继承Dubbo的HessianProxyFactory这个类,新类名是HessianProxyFactoryWrapper,在create方法中将HessianProxy替换为新封装的HessianProxyWrapper,代码如下:
public Object create(Class<?> api, URL url, ClassLoader loader) {
if (api == null)
throw new NullPointerException(
"api must not be null for HessianProxyFactory.create()");
InvocationHandler handler = null;
//将HessianProxy修改为HessianProxyWrapper
handler = new HessianProxyWrapper(url, this, api);
return Proxy.newProxyInstance(loader, new Class[] { api,
HessianRemoteObject.class }, handler);
}
修改后的HessianProtocol的代码如下:
protected <T> T doRefer(Class<T> serviceType, URL url) throws RpcException {
//新继承的
HessianProxyFactoryWrapper hessianProxyFactory = new HessianProxyFactoryWrapper();
String client = url.getParameter(Constants.CLIENT_KEY, Constants.DEFAULT_HTTP_CLIENT);
if ("httpclient".equals(client)) {
hessianProxyFactory.setConnectionFactory(new HttpClientConnectionFactory());
} else if (client != null && client.length() > 0 && ! Constants.DEFAULT_HTTP_CLIENT.equals(client)) {
throw new IllegalStateException("Unsupported http protocol client=\"" + client + "\"!");
}
int timeout = url.getParameter(Constants.TIMEOUT_KEY, Constants.DEFAULT_TIMEOUT);
hessianProxyFactory.setConnectTimeout(timeout);
hessianProxyFactory.setReadTimeout(timeout);
return (T) hessianProxyFactory.create(serviceType, url.setProtocol("http").toJavaURL(), Thread.currentThread().getContextClassLoader());
}
通过以上方式可以将我们产生的TraceId和SpanId通过Hessian的方式传递出去,我们在接收请求的时候,只需要使用如下代码的方式就可以获取到二个值。
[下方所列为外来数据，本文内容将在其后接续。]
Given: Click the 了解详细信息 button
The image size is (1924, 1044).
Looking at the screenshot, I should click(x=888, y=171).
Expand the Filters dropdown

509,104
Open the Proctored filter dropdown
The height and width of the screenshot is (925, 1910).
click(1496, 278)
String traceIdValue = request.getHeader("traceId");
String spanIdValue = request.getHeader("spanId");
- 第三步、如何打印调用链信息
我们在项目中使用的是Logback的方式打印日志,首先想到的是继承一个ClassicConverter对象,实现Logback的自定义格式转换器,参考代码如下:
public class CallChainConverter extends ClassicConverter {
@Override
public String convert(ILoggingEvent event) {
Map<String,String> globalMap = CallChainContext.getContext().get();
StringBuilder builder = new StringBuilder();
if(null == globalMap) {
globalMap = new HashMap<String, String>();
CallChainContext.getContext().add(globalMap);
} else {
String traceId = globalMap.get("traceId");
String spainId = globalMap.get("spanId");
if(traceId == null) {
traceId = String.valueOf(Thread.currentThread().getId());
}
if(spainId == null) {
spainId = "1";
}
builder.append("GUID[");
builder.append(traceId);
builder.append("] - LEVEL[");
builder.append(spainId);
builder.append("] ");
}
return builder.toString();
}
}
在Logback配置文件中进行如下修改:
<conversionRule conversionWord="callContext" converterClass="com.ulpay.dubbox.core.util.CallChainConverter" />
<layout class="com.ulpay.dubbox.core.util.CallChainPatternLayout">
<pattern>%d %-5p %c [%t] %callContext - %m%n</pattern>
</layout>
最终打印的日志格式如下样式:
[RMI TCP Connection(127.0.0.1:2181)] GUID[760a1fedd7ab4ff8a309cebaa01cc61d] - LEVEL[15.27.1] - [执行时间] - [xxx项目] - [xxx服务.xxx方法] - 耗时[7]毫秒
4、采集日志信息实现分布式调用链界面展示
一个最简单的demo示意图如下:
- 通过logstash采集日志到kafka
- kafka负责提供数据给Hbase
- 通过Hbase进行数据分析
最终效果展示图如下:
四、总结
对于分布式调用链来说,目前市面上有很多开源的工具,比如:pinpoint,Cat以及sky-walking等等,将这些工具与我们扩展的调用链日志结合起来将起到更好的效果。
出于公司的考虑,以上的代码采用的是伪代码,但也具有一定参考价值,我写这篇文章的目的也是希望能够给大家提供一些思路,希望大家能够多提建议,我会持续改进。